Calculate calories burned bowling based on your weight, intensity, games played, and ball weight
| Body Weight | Casual (MET 3.0) | Active (MET 3.8) | Competitive (MET 4.8) | Per 3-Game Session |
|---|---|---|---|---|
| 110 lbs (50 kg) | 150 cal/hr | 190 cal/hr | 240 cal/hr | ~90–180 cal |
| 130 lbs (59 kg) | 178 cal/hr | 225 cal/hr | 284 cal/hr | ~107–213 cal |
| 155 lbs (70 kg) | 211 cal/hr | 267 cal/hr | 338 cal/hr | ~127–254 cal |
| 180 lbs (82 kg) | 246 cal/hr | 311 cal/hr | 393 cal/hr | ~148–295 cal |
| 205 lbs (93 kg) | 280 cal/hr | 354 cal/hr | 448 cal/hr | ~168–336 cal |
| 230 lbs (104 kg) | 314 cal/hr | 397 cal/hr | 502 cal/hr | ~188–377 cal |
| 255 lbs (116 kg) | 348 cal/hr | 441 cal/hr | 557 cal/hr | ~209–418 cal |
| Bowling Type | MET Value | Avg Duration/Game | Ball Deliveries | Steps per Game |
|---|---|---|---|---|
| Bumper / Kids | 2.5 | 15–20 min | 12–21 | 200–300 |
| Casual / Recreational | 3.0 | 10–15 min | 15–21 | 250–350 |
| League Bowling | 3.5–4.0 | 8–12 min | 15–21 | 280–400 |
| Competitive / Tournament | 4.5–5.0 | 7–10 min | 15–21 | 300–450 |
| Warm-Up / Practice | 3.0 | 15–30 min | 30–60 | 400–600 |
| Ball Weight (lbs) | Ball Weight (kg) | Effort Multiplier | Who Uses It | Notes |
|---|---|---|---|---|
| 6–8 lbs | 2.7–3.6 kg | 0.90x | Young children | Bumper bowling, minimal effort |
| 9–11 lbs | 4.1–5.0 kg | 0.95x | Older kids / light adults | House balls, recreational |
| 12–13 lbs | 5.4–5.9 kg | 0.98x | Casual adults | Common house ball weight |
| 14 lbs | 6.4 kg | 1.00x | Average adults | Standard reference weight |
| 15 lbs | 6.8 kg | 1.03x | League bowlers | Most common for league play |
| 16 lbs | 7.3 kg | 1.06x | Competitive / strong bowlers | Maximum allowed weight |
Bowling maybe does not look like real exercise, but it does help burn calories. One usually burns between 80 and 100 calories during every 20 minutes of game. Those figures range according to the body mass and the length of the session.
One person burns somewhere between 150 and 300 calories during one hour of Bowling according to the spent energy and the weight of the person.

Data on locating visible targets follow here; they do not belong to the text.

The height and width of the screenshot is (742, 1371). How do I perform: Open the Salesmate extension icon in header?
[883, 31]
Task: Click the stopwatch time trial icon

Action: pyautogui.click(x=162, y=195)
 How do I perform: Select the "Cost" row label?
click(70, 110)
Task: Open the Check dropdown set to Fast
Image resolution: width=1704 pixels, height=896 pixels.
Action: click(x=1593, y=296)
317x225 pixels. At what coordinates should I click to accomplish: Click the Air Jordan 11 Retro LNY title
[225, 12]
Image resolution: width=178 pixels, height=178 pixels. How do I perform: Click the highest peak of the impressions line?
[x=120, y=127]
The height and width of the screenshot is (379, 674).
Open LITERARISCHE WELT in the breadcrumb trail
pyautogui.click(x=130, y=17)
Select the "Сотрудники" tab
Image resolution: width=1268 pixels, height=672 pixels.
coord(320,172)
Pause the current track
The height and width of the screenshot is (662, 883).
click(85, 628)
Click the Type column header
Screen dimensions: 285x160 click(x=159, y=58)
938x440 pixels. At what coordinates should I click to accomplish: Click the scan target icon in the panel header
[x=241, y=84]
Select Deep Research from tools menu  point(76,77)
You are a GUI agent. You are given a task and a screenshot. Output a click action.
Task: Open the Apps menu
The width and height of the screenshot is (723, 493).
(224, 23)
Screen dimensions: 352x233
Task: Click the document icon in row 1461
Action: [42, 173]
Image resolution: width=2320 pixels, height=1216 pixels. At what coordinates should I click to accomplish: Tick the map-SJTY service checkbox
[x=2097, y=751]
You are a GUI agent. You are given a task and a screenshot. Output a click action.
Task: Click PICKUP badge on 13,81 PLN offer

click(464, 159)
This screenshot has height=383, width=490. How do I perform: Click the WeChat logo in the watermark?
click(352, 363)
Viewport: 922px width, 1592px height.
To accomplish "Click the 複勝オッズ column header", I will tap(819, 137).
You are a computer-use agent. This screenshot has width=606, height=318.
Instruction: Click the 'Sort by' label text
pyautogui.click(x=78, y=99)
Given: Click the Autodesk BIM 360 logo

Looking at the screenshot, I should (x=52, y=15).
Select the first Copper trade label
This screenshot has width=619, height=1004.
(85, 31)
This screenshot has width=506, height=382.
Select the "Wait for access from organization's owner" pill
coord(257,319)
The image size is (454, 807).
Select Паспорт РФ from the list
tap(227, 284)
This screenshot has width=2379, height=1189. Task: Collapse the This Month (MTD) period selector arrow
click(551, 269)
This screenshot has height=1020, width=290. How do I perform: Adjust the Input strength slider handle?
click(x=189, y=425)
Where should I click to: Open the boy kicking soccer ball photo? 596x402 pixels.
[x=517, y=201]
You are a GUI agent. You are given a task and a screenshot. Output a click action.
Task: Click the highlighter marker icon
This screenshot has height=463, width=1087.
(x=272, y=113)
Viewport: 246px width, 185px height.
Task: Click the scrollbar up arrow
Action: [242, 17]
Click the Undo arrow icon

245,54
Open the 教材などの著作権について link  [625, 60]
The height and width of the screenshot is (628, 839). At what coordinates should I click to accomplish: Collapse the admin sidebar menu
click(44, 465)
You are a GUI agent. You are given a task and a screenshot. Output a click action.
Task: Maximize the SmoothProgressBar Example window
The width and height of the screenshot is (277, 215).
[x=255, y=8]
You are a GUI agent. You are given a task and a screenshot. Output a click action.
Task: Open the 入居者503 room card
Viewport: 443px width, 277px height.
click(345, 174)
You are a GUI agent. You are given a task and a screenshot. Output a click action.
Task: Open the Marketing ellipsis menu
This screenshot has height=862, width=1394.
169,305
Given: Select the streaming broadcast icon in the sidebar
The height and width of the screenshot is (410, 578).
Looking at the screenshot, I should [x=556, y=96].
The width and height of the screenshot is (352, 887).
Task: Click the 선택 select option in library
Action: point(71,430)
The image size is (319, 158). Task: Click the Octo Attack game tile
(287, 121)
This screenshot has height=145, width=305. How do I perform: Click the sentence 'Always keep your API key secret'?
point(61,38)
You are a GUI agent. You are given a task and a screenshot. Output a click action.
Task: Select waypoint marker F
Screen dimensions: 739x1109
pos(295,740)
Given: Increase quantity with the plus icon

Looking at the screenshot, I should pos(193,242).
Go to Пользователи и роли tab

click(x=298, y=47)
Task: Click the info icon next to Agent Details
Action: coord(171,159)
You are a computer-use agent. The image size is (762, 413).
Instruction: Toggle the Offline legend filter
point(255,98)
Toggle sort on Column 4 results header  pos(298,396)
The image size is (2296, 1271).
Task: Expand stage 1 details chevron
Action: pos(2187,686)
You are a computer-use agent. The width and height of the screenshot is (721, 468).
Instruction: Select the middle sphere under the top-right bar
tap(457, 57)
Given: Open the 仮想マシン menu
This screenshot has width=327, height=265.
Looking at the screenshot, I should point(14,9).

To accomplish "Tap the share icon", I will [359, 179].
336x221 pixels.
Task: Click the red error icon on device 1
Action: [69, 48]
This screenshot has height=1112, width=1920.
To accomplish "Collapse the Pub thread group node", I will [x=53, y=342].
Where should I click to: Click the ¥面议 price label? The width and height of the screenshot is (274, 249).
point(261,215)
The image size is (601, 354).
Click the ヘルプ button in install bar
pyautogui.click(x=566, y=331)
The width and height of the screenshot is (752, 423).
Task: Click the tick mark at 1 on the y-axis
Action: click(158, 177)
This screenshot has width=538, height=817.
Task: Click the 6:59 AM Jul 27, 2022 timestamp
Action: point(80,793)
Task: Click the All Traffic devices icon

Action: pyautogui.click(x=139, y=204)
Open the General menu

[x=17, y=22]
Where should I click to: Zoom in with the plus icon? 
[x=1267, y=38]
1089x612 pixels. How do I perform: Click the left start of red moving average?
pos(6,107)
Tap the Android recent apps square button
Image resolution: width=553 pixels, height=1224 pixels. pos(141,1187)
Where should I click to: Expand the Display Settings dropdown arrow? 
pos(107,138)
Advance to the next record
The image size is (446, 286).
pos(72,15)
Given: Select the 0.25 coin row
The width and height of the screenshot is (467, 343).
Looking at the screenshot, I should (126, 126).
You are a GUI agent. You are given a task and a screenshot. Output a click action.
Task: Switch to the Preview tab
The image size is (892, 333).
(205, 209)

The weight has a big effect on the amount of burned calories. People of 150 pounds burn around 200 calories during one hour of Bowling. For people of 200 pounds, that arrives almost to 275 calories in the same time.
Someone weighing 125 pounds burns fewer calories than someone of 200 pounds, although they roll just as long and just as quickly. People of 180 pounds burn about 326 calories per hour. If someone passes 300 pounds, the amount can reach more than 400 calories for one hour.
There is a clear formula for figuring that out. It uses something called METs. The math is: METs multiplied by 3.5, times the body mass in kilos, divided by 200.
That gives the burned calories for one minute. Indoor Bowling has a MET value of 3.8.
For people of 150 pounds, one burns around 105 calories in 30 minutes. At 200 pounds that grows to almost 145 calories during the same time. Bowling is similar in calorie cost too hiking at medium speed or doing household chores.
It also boosts the metabolism, which is useful for losing weight.
Bowling belongs to non-cardio activities. It is good to remember that, when one compares it with swimming or other cardio exercises. For reference, people of 185 pounds, running at a 10-minute mile speed, burn around 200 calories in only 15 minutes.
While 15 to 20 minutes of Bowling one burns less than 100 calories.
Smart watches and heart rate monitors sometimes give wrong values. They guess the calorie costs only based on the heart rate, which can push the numbers up past the reality. For instance, during a fast weight lifting session one short monitor showed around 1000 burned calories in 45 minutes, which clearly is wrong.
The same mistake happens, when one tracks Bowling over several hours. The device counts everything in that period, not only the moments of really throwing the ball.
Solo practice sessions can raise the calorie cost, because there is less waiting. Playing six games in one and a half hours, or even twelve games in two and a half hours, means much more motion. Three games rolled one after the other on one lane, without breaks, burned around 145 calories for one person.
Things like the weight of the ball, the style of Bowling and the number oflaunches also affect the results from one bowler to the next.